Neotel is determined to turn a profit in the near future, a target the market expects it to meet as it scales down on capital expenditure.
However, its ambitions will cost the local consumer, as lower infrastructure investment will mean it will never become a fully-fledged second national operator, or achieve its 15% market share target that was set when it launched four years ago, note analysts.
Neotel's new CEO and MD, Sunil Joshi, yesterday said the company would be profitable at an earnings before interest, depreciation, tax and amortisation line this financial year. That means Neotel will be profitable on a cash basis by next March.
The operator also has plans to get to the next two levels of profitability, and eventually make money at a net level. However, Tata Communications MD and CEO Vinod Kumar would not disclose Neotel's timelines to get to these targets.
According to its latest annual report, it made a R1.1 billion loss in the 2010 financial year, almost 50% higher than the R739 million it lost in 2009. In 2008, it lost R320 million.
Fully supportive
Joshi says Neotel came into SA as a challenger and has grown from a zero base to turning over R2 billion in revenue. However, to get there from scratch meant significant investment in its network.
Neotel has spent R3.5 billion in four years to lay down thousands of kilometres of fibre. However, its fibre rings and connections are largely limited to the major metropolitan areas. The operator will invest around R500 million a year, over the next few years, says Joshi.
Neotel wants to add 25 000 consumers to its base this year, and grow revenue from the corporate segment by 30%, says Joshi. He adds it will also launch new products.
Kumar says Tata Communications, Neotel's largest shareholder, is fully behind Neotel. “We haven't questioned Neotel's ability to execute on the market opportunities in SA.” He notes there are “significant opportunities” for Neotel in SA, and Tata will back the company financially if needed.
Tata's strategy is to target emerging markets, where it has been investing for the last four to five years, says Kumar. “Neotel is at the heart of our strategy.”
The second national operator received its licence in December 2005, 44 months behind government's initial schedule.
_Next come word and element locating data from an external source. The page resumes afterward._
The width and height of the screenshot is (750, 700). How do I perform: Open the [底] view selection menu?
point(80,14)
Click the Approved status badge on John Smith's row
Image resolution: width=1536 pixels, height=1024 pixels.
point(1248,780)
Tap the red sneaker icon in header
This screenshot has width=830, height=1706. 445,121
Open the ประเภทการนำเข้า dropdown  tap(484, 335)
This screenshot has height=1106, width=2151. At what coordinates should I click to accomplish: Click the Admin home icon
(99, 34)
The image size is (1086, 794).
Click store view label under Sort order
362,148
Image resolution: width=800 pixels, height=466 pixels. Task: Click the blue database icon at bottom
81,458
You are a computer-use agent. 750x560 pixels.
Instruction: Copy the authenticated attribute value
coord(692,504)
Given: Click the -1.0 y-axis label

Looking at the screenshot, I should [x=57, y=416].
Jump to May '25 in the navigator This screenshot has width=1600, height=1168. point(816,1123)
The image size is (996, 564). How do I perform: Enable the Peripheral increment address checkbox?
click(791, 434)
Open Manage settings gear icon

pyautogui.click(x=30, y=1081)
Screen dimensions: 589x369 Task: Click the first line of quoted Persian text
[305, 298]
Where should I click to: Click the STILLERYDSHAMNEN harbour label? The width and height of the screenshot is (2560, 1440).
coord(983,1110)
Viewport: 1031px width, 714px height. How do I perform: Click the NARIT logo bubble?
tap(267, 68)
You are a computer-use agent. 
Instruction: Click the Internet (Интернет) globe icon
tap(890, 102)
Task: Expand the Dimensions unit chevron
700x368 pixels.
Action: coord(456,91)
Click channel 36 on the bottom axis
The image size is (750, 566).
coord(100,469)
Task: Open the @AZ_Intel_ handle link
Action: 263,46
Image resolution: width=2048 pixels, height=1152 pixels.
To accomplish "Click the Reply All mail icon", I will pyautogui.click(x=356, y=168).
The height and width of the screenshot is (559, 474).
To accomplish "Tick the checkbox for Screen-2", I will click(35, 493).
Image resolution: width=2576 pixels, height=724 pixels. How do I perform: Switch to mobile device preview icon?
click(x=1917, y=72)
Neotel finally launched almost a year later, in September 2006, and set itself the target of taking 15% of Telkom's market share.
Neotel currently has 50 000 consumer customers, and about a 100 corporate clients, a far cry from the 15% market share it aimed to achieve within five years. Telkom has around four million fixed-lines in SA, and dominates the corporate space.
At what cost?
WWW Strategy MD Steven Ambrose says Neotel can meet its aims of becoming profitable if it manages its costs. He says the company's business plans have focused on areas in which it could make faster returns.
Neotel was mandated to be a second national operator, but is not behaving like one, comments Ambrose. He says to take away 15% market share from Telkom, Neotel would have to invest at least R30 billion in infrastructure, delaying profitability by years.
Ambrose says, with its capital investment down “significantly”, Neotel can start turning a profit. “They've decided to make money at the expense of the South African public.” He believes Neotel will never truly compete against Telkom.
Neotel is not doing anything significant in the consumer space, although it is making all the right noises, argues Ambrose. The company hasn't opened many retail stores, or launched a range of products for the consumer segment as this would cost “huge money” and Neotel is not spending at that level, he adds.
Imara SP Reid analyst Warwick Lucas says Neotel would have to seriously outspend and undercut Telkom in pricing to take market share away from Telkom. He says Neotel's profitability hinges on slowing down its capital investment.
Warwick says Neotel has spent a large amount on infrastructure, but has yet to expand outside the major metropolitan areas.